According to NCA’s Director of Legal Affairs, Dr. Poku Adusei, the telecommunication operators are to be held completely responsible for the unlawful blocking because the directive was for the companies to apply punitive measures to persons who have not fully registered their SIM cards and not otherwise.
He said it was an error on the part of the network operators to restrict functions on those SIMs since such subscribers do not fall within the scope of the punitive measures announced by the NCA.
“The directive was that if you have not gone through the two-staged process to register, certain sanctions could be applied to you, but in applying the sanctions, it is possible there could be an overreach.
“In that case, that would not be our instruction that there should be that overreach because we don’t control the networks which are in the private hands of the operators,” Dr. Adusei stated in an interview on Joy FM which was monitored by The Ghana Report on Monday, 12 September 2022.
Chaos broke out at SIM registration centres nationwide after some subscribers complained that their SIM cards that had been fully re-registered had been blocked as part of sanctions imposed for failure to comply with the government’s directive.
Dr.
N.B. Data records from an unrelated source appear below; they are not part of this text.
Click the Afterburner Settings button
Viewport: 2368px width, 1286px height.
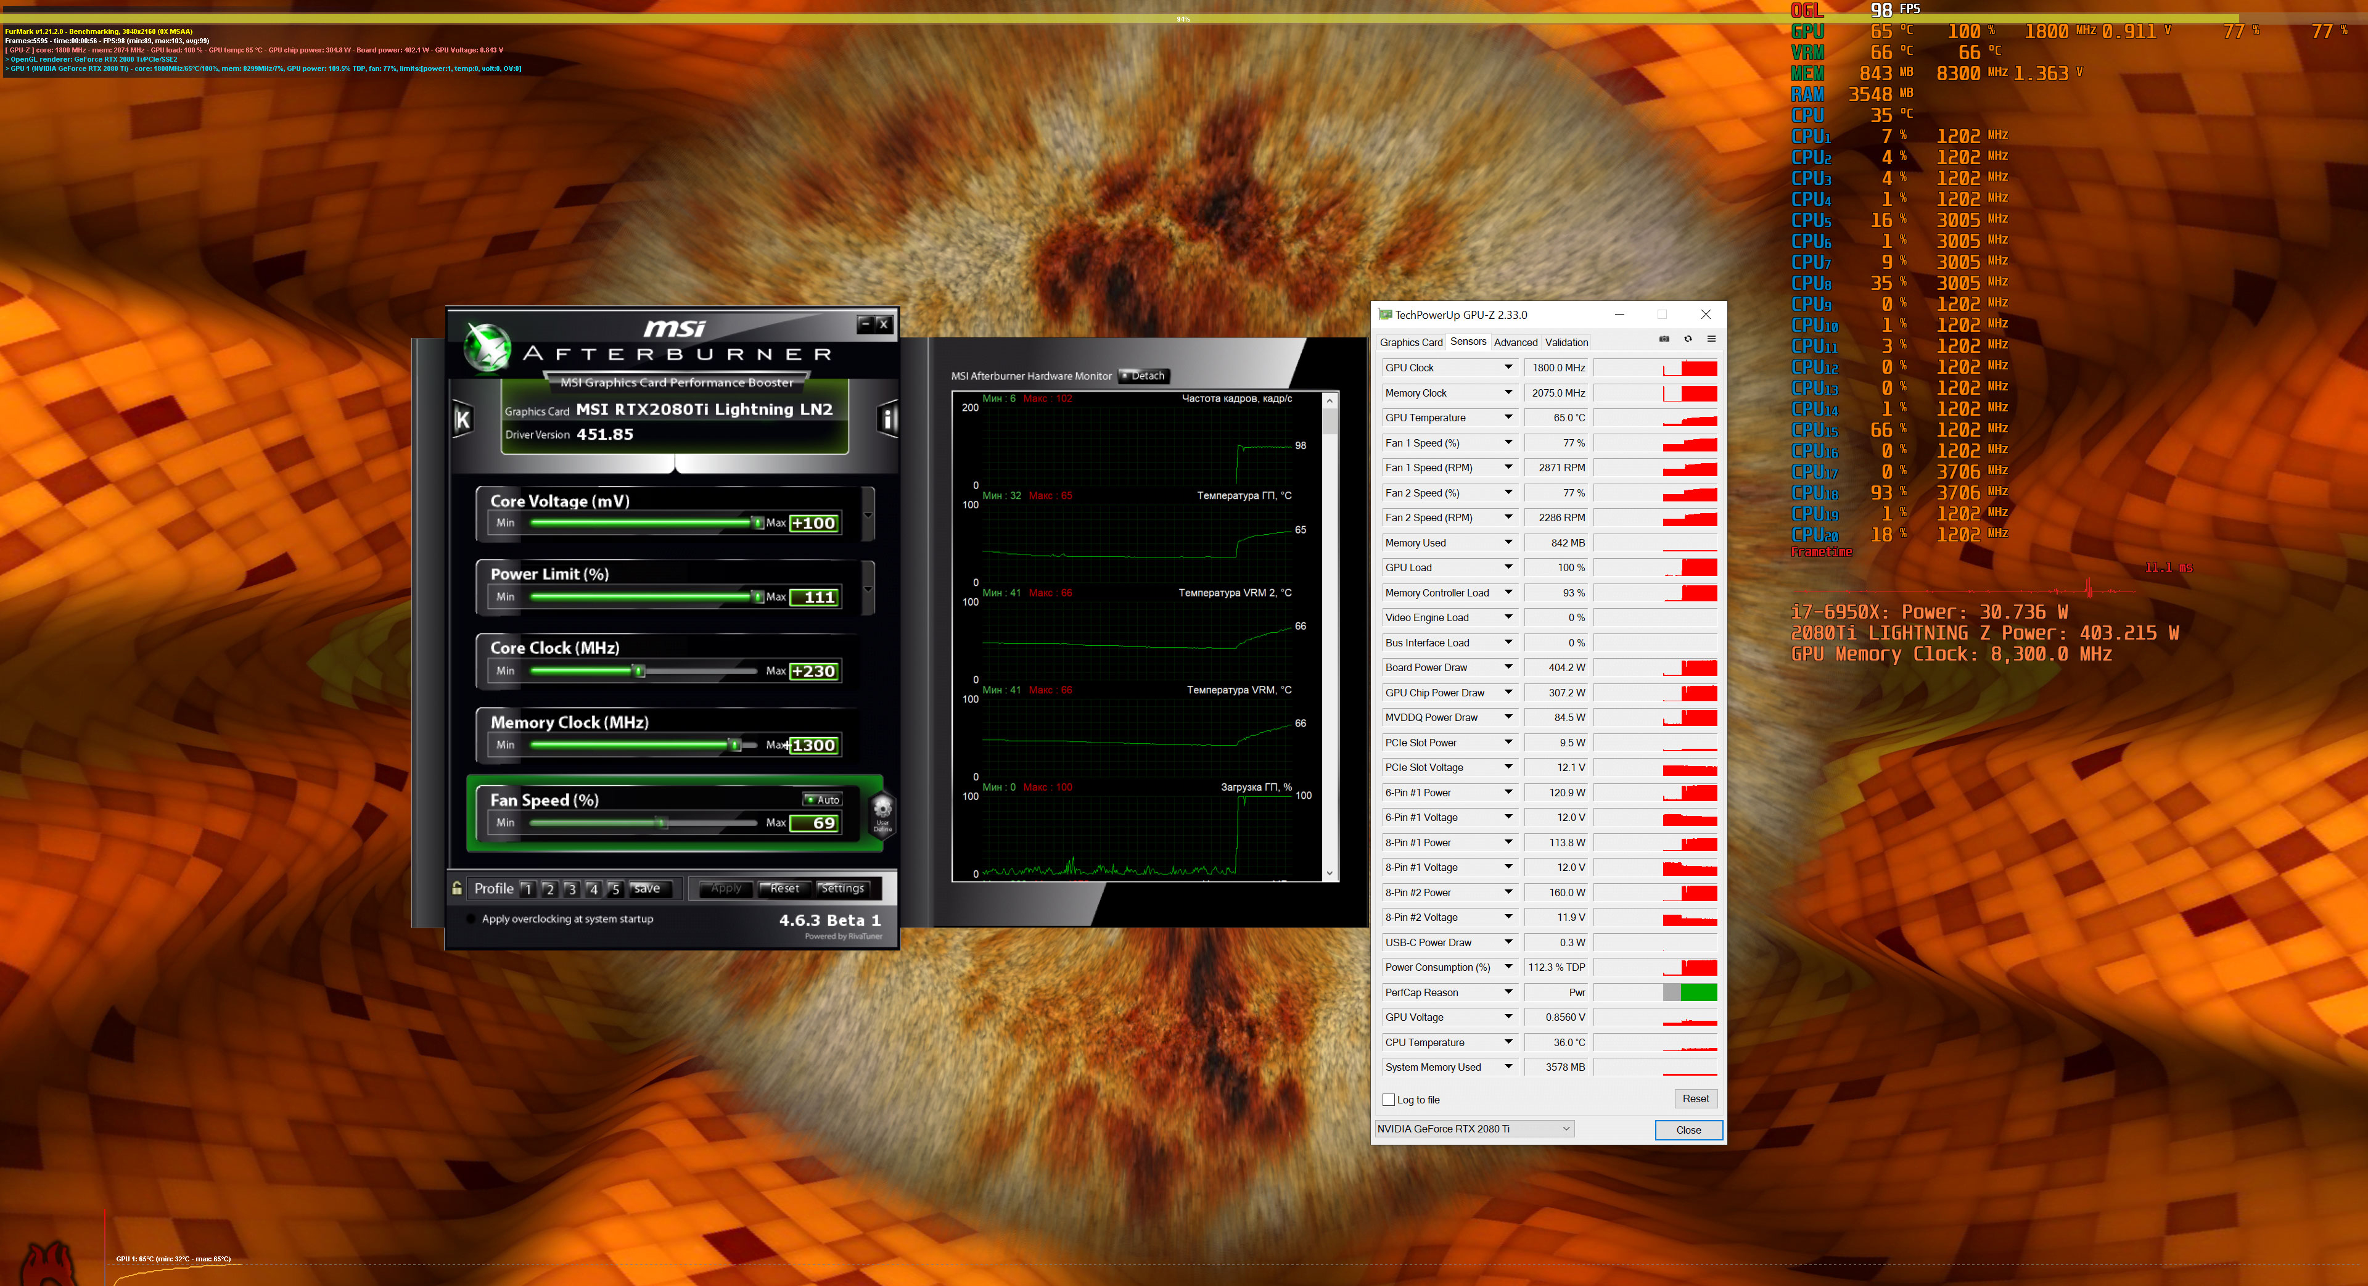842,888
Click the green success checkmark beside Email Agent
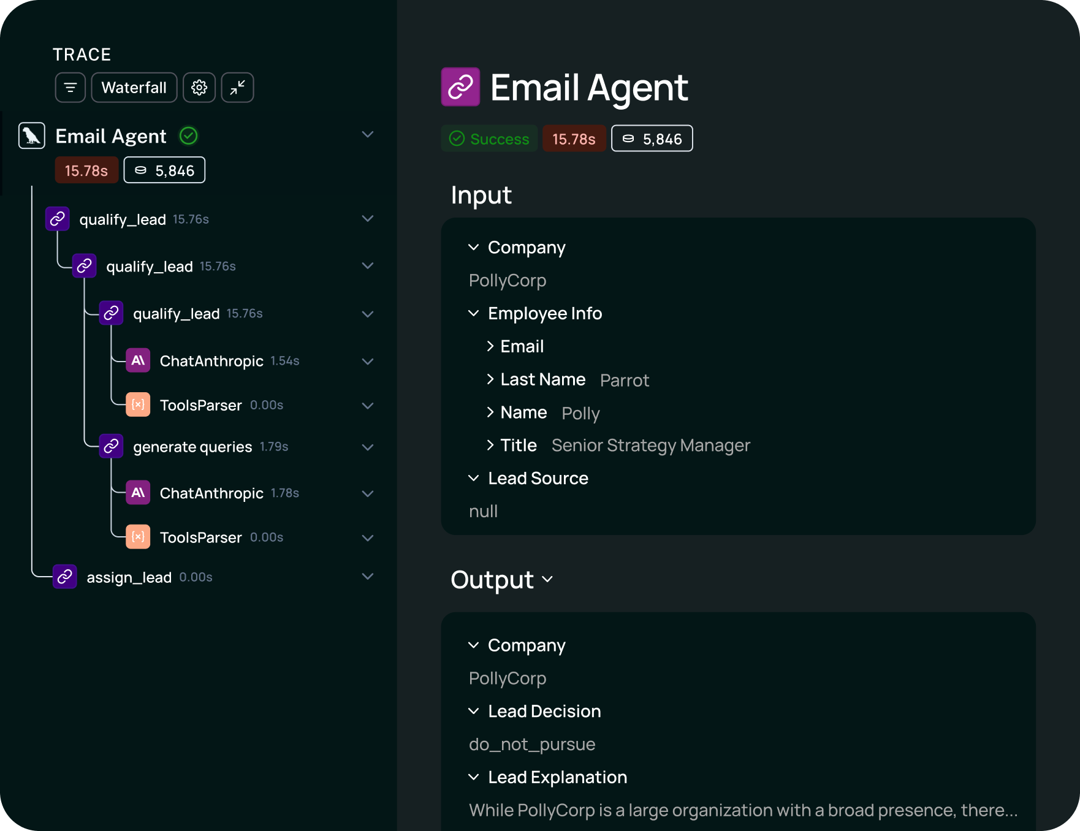The width and height of the screenshot is (1080, 831). [x=189, y=135]
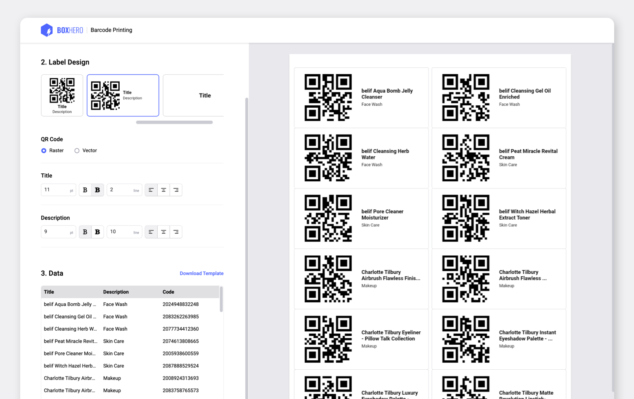The image size is (634, 399).
Task: Enable the Vector QR Code option
Action: tap(77, 150)
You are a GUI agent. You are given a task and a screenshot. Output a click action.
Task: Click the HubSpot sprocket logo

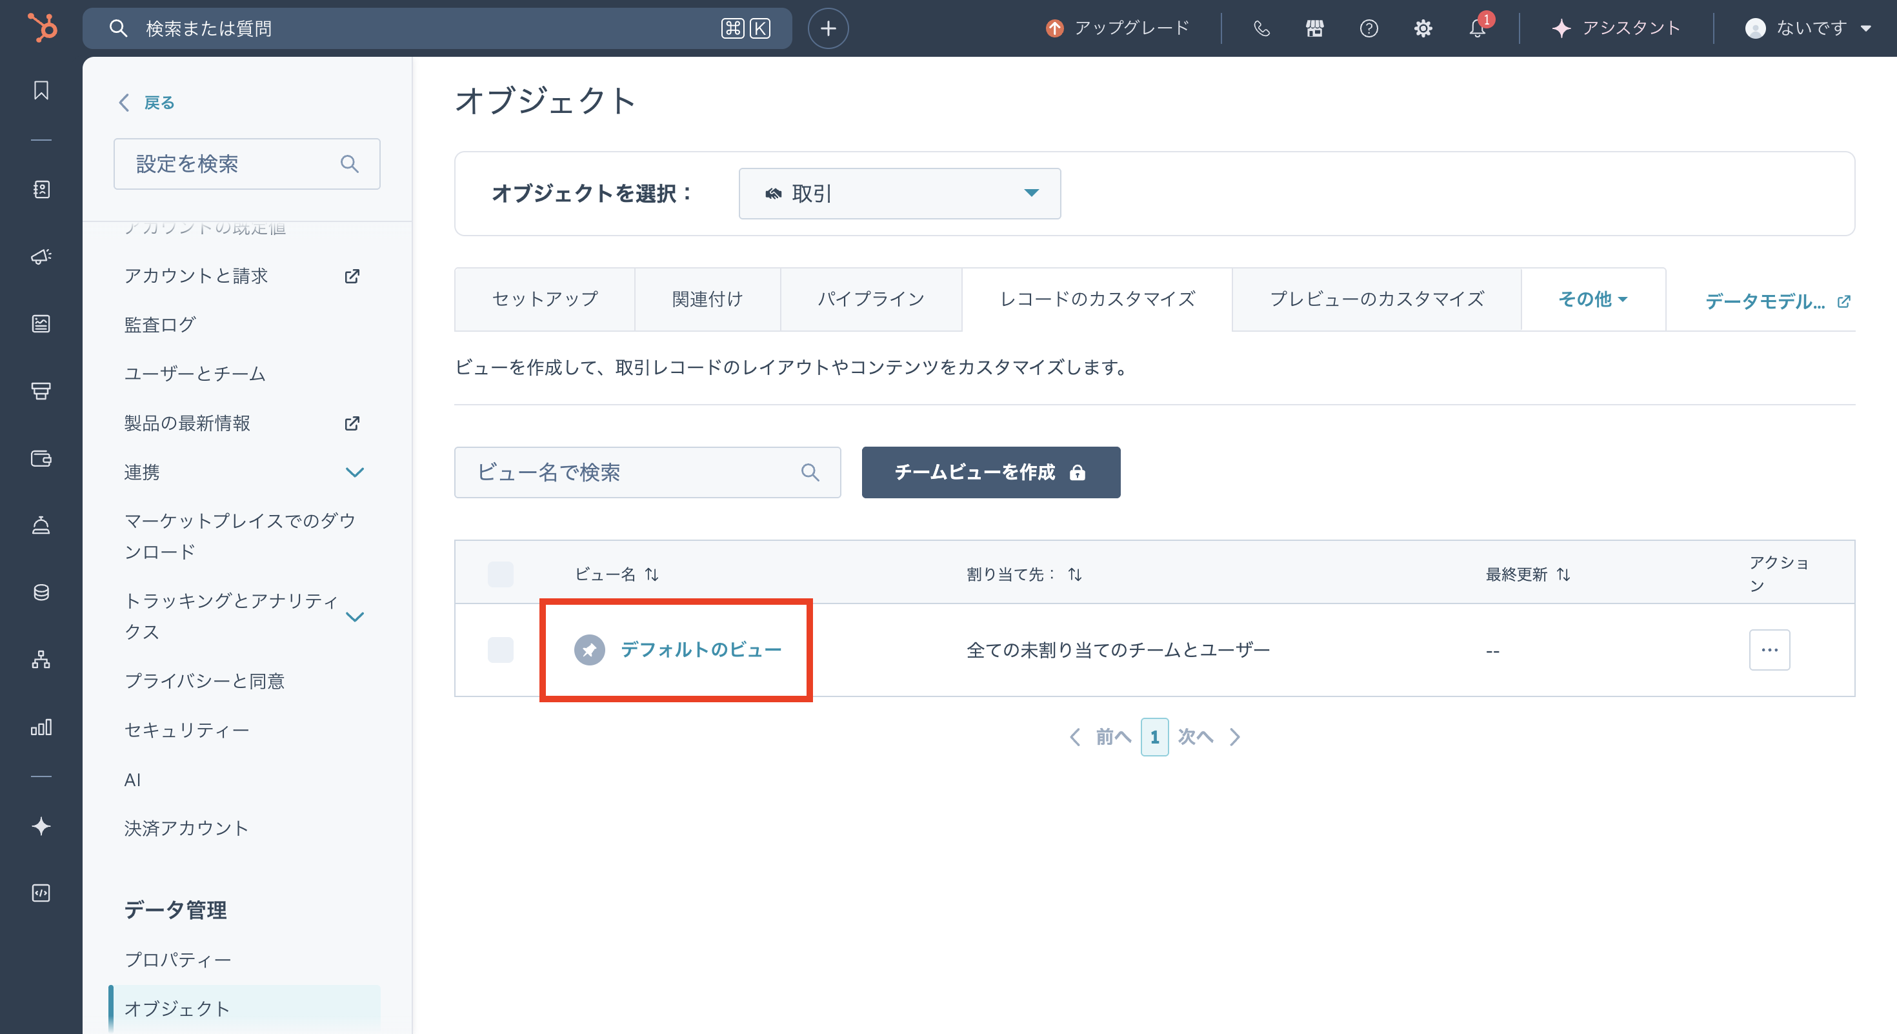pos(42,28)
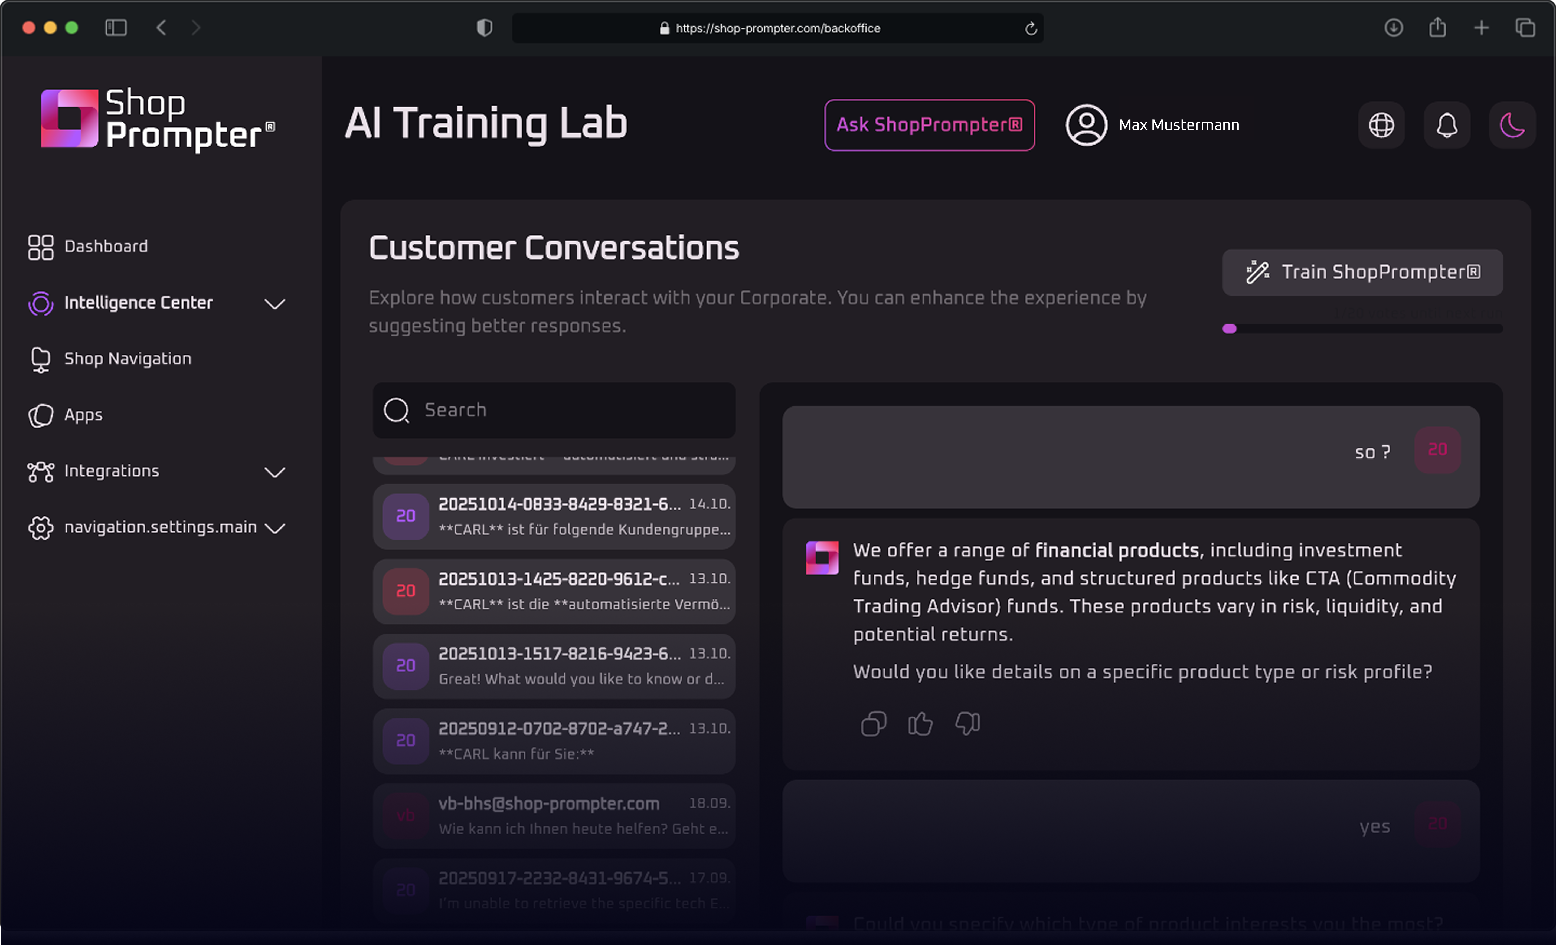Go to Shop Navigation

(127, 359)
Adusei had said in a previous interview that the NCA “empathises with those who got wrongly affected even though they have done the first and second stages and they are able to verify by using the shortcode to confirm that.”
Meanwhile, the NCA and the Attorney-General(A-G) have been sued by the pressure group, The People’s Project (TPP), over the ongoing SIM re-registration exercise.
The group filed the suit at the Supreme Court on Friday, 9 September 2022, praying the court to declare the 30 September deadline and its associated punitive measures null and void.
“A declaration that on a true and proper interpretation of Articles 2, 23, and 296 of the 1992 Constitution of the Republic of Ghana, the decision of the 1st Defendant to restrict, penalise and prevent unregistered SIMs from undertaking certain activities including making outgoing calls from 5 September 2022 in a letter dated 4 September 2022 while not all Ghanaians have been issued with the Ghana card for the re-registration exercise is arbitrary, capricious, unconstitutional and of no legal effect.”
Punitive measures announced
A press release issued by the NCA in Accra on Sunday, 4 September, read: “A set of punitive measures designed to culminate the year-long nationwide SIM registration exercise will kick in from Monday, 5 September 2022.
“From Monday, 5 September 2022, subscribers who have not started their registration will have all outgoing calls re-routed to an interactive voice recording (IVR) for a SIM registration sensitisation message to be played before all calls are connected.
“Subscribers with uncompleted registration; that is, those who linked their Ghana cards to their SIM cards via *404# but have not proceeded to have their biodata captured, will also face similar disruption in service from Wednesday, 7 September 2022.”
It also said the punitive measures for data services for uncompleted SIM card registrants would kick in from 12 September.
The release said outgoing calls and data services would be blocked for affected subscribers for 48 hours once a week once the punitive measures kicked in from September 2022.
Also, subscribers who had neither begun stage one nor completed stage two of the SIM registration process would be allowed to reconnect their SIMs after duly completing the two stages of the registration process, it said.
“After 30 September 2022, these SIMs as described above will not have access to any service, as their SIMs will be deactivated.
Subscribers will have a period of six months to register to redeem their SIMs, failing which their numbers will be churned – that is, re-assigned to the pool to be sold to potential new subscribers.